Book Review: Bryant & May and the Bleeding Heart by Christopher Fowler

The Bleeding Heart

By Christopher Fowler

Usually, I am not one to pick up a book by an unfamiliar author unless someone I trust recommends them. I took a leap of faith this week and checked out Christopher Fowler’s Bleeding Heart, after the local librarian suggested it. I could not be happier with her recommendation! Fowler has quite the bibliography under his belt with several standalone novels and a long running series centered on a specialized detective unit in London. The PCU, or Peculiar Crimes Unit, helps to protect the citizen of London from crimes, which may otherwise cause fright or distress. There is a team of investigators that handle these crimes, usually unbeknownst to the majority of Londoners.

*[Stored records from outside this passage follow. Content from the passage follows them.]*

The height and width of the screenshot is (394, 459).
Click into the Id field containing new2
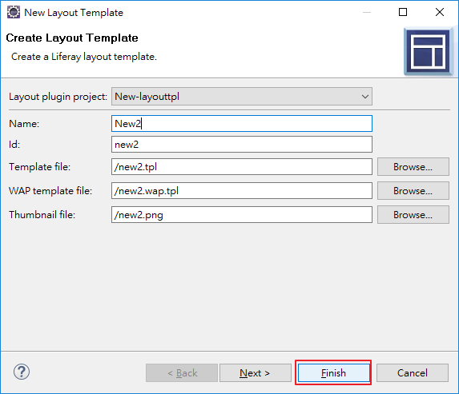tap(242, 145)
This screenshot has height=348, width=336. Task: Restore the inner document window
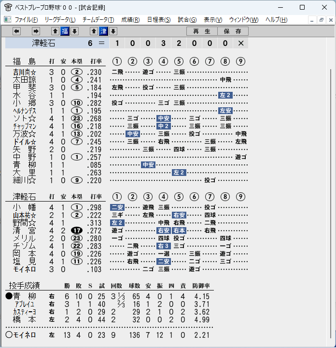pyautogui.click(x=321, y=20)
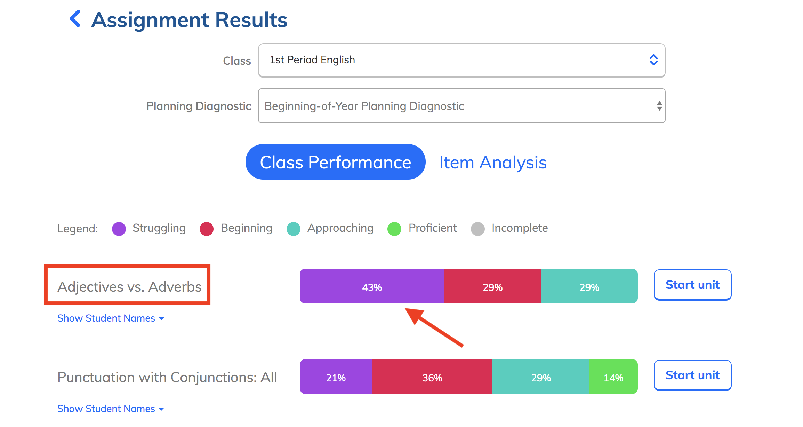Click the 43% purple Struggling bar segment

point(372,286)
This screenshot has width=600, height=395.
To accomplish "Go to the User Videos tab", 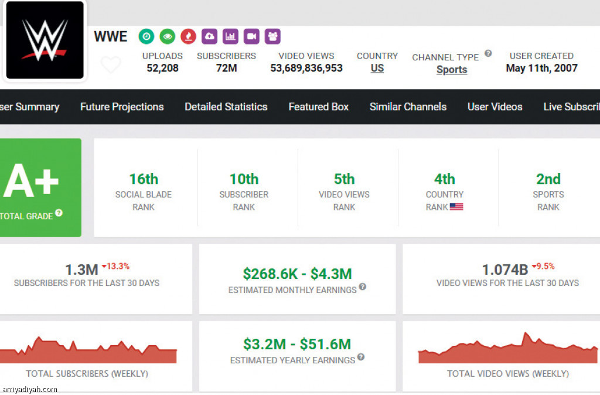I will (495, 107).
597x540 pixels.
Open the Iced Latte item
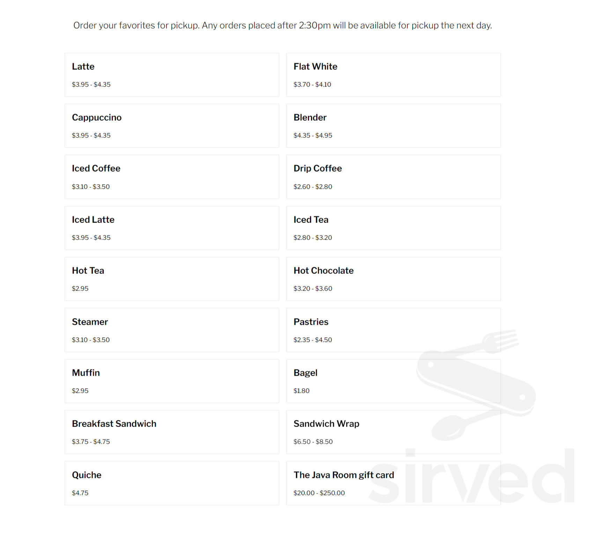coord(172,228)
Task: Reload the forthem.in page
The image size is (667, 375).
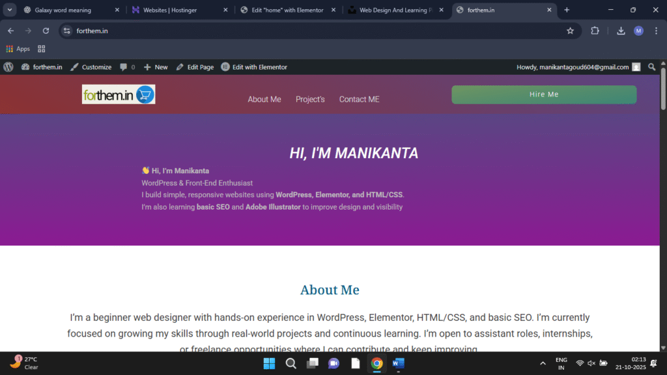Action: (x=46, y=31)
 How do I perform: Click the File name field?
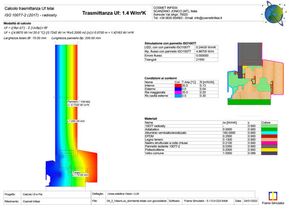[x=137, y=201]
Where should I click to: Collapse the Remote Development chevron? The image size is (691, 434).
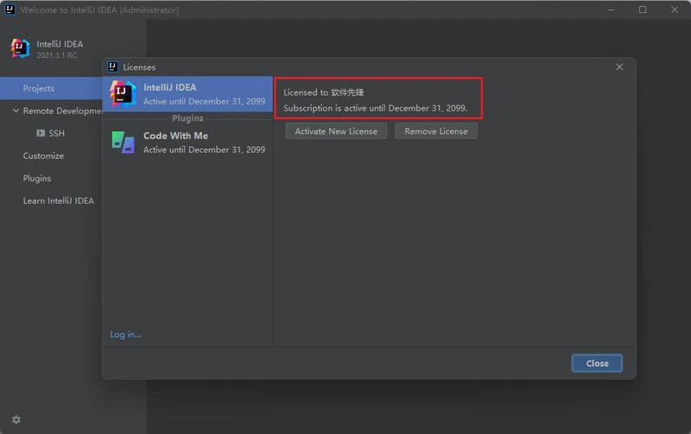click(x=15, y=111)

Bryant & May and the Bleeding Heart is the eleventh or twelfth installment in Fowler’s Bryant & May series. I could not find where this distinction was mentioned, but after looking at Fowler’s website, I realized it had not been updated with this title. Even though I had no previous knowledge about Detectives Bryant and May, I did not feel lost picking up this late in the sequence. At various points throughout the story, there were hints and minor remarks made to events I can only assume took place in the earlier books, but it did not affect this specific storyline. The investigative nature of this plot gave many opportunities to understand the inner workings of the detectives’ thought processes. Bryant is a little unconventional and often looks outside the box during the investigation. These alternative methods included trips to see a self-proclaimed witch and a magician, amongst other adventures. He also consults bizarre books that date back centuries to find connections to this modern crime. May, on the other hand, is more of a “by the book” detective who doesn’t give much credence to the dark arts and mythologies. He is an anchor of sorts for Bryant and helps to keep him out of trouble with the higher-ups. These old-timers are sticking together to make their way in a changing city, the only way they know how.

Fowler is very skilled in his character development, without being drawn out or excessively wordy. A great many number of conclusions can be made based solely on the features of an individual’s appearance, their home space or even working environment. These nuisances truly connect the reader with the characters. If I can get my hands on some of the earlier installments, I would love to see how the main characters have evolved from the beginning up until this current title.

All in all, if asked if I would recommend this title it would be a hands down yes. The only draw back that I experienced were the differences between American and English English. Some of the spellings, phrases and terminology threw me, but after a few chapters it wasn’t as noticeable. So, grab a cuppa and check out Bryant and May!